TESTO DEL DOCUMENTO:
Frattanto che a livello nazionale il conflitto russo-Ucraino pare continuare ad essere, settimana dopo settimana, attraverso il meccanismo del “bombardment of daily information”, l’argomento di “distrazione di massa” e quasi il “pretesto” utile all’esecutivo di (dis)unità nazionale per posticipare la risoluzione delle varie criticità che quotidianamente incalzano gli italiani, tragicamente destinati a fare i conti (quelli più fortunati, si intenda, che mensilmente possono ancora contare sul cosiddetto “ventisette”) con il crollo del potere di acquisto della moneta e con il contestuale rincaro del costo della vita, nel nostro piccolo contesto regionale la situazione parrebbe non discostarsi dal trend nazionale se non per gli effetti ulteriormente deteriori derivanti dal “condizionamento” geografico-ambientale, caratterizzato dall’immobilismo stagnante, dalle connesse limitazioni territoriali che, con il trascorrere degli anni, lungi dall’essere “contenute” e magari “risolte” da, e attraverso, iniziative politiche ispirate a “razionalità” e “concretezza”, sono divenute via via incolmabili (così perlomeno parrebbe), dalla inesistenza di iniziative occupazionali e imprenditoriali di rilievo sociale, dalla cronica carenza di servizi essenziali.

Certamente, e la considerazione si offre in tutta la sua spontanea evidenza, l’efficienza del governo del territorio, garantita (o meno) dalle differenti classi dirigenti quando di destra quando di sinistra, non appare declinata in misura omogenea nel contesto dell’intero territorio nazionale che pare, piuttosto, aver fatto (e probabilmente suo malgrado) della “disparità” una condizione costante di (sotto) sviluppo. E altrettanto certamente, il miglioramento (attraverso l’emersione e la valorizzazione delle competenze) delle varie Istituzioni (anche e soprattutto di rilievo regionale) potrebbe oggi, e a maggior ragione avrebbe potuto ieri, verosimilmente, contribuire ad amplificare l’impatto delle politiche di “coesione” sul piano nazionale e su quello europeo.

ATTIVITÀ:
a) Elenca tutti gli elementi che, secondo il testo, caratterizzano il "condizionamento" geografico-ambientale del contesto regionale.
b) Ricopia alla lettera il passo del testo, partendo dalle parole "Certamente, e la" e fermandoti dopo "su quello europeo.".
I record riportati più avanti non servono allo svolgimento.

RECORD FORNITI:

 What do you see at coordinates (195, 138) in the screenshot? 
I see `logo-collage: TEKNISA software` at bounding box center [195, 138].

--

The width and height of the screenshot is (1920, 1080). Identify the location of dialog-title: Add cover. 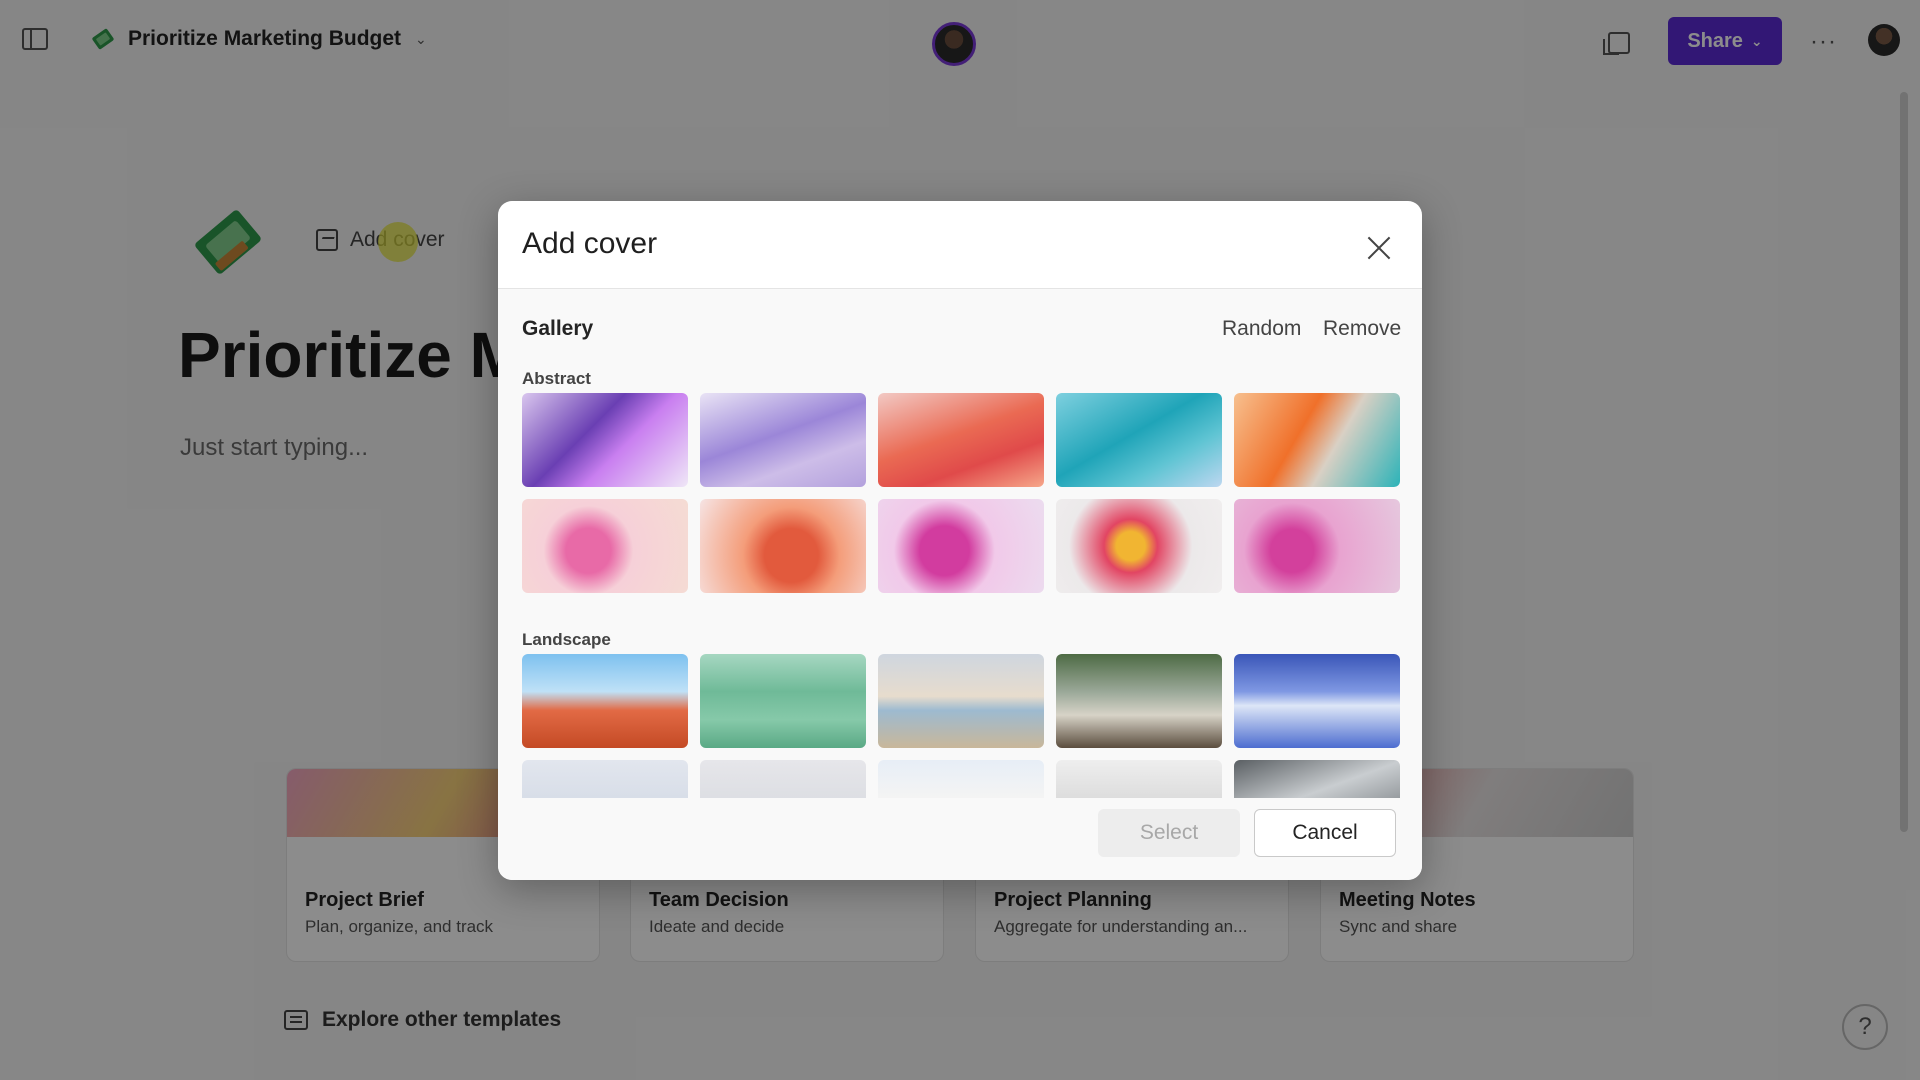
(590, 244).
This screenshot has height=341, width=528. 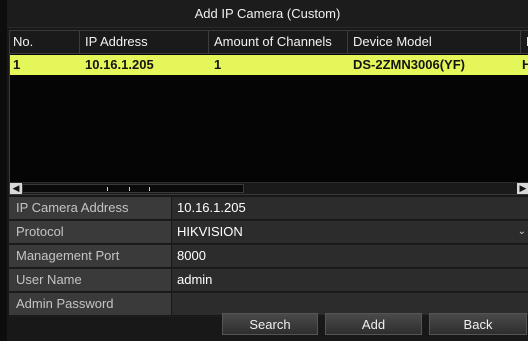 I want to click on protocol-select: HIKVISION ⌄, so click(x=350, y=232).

SOLUZIONI:
a)
- l'immobilismo stagnante
- le connesse limitazioni territoriali
- l'inesistenza di iniziative occupazionali e imprenditoriali di rilievo sociale
- la cronica carenza di servizi essenziali

b)
Certamente, e la considerazione si offre in tutta la sua spontanea evidenza, l’efficienza del governo del territorio, garantita (o meno) dalle differenti classi dirigenti quando di destra quando di sinistra, non appare declinata in misura omogenea nel contesto dell’intero territorio nazionale che pare, piuttosto, aver fatto (e probabilmente suo malgrado) della “disparità” una condizione costante di (sotto) sviluppo. E altrettanto certamente, il miglioramento (attraverso l’emersione e la valorizzazione delle competenze) delle varie Istituzioni (anche e soprattutto di rilievo regionale) potrebbe oggi, e a maggior ragione avrebbe potuto ieri, verosimilmente, contribuire ad amplificare l’impatto delle politiche di “coesione” sul piano nazionale e su quello europeo.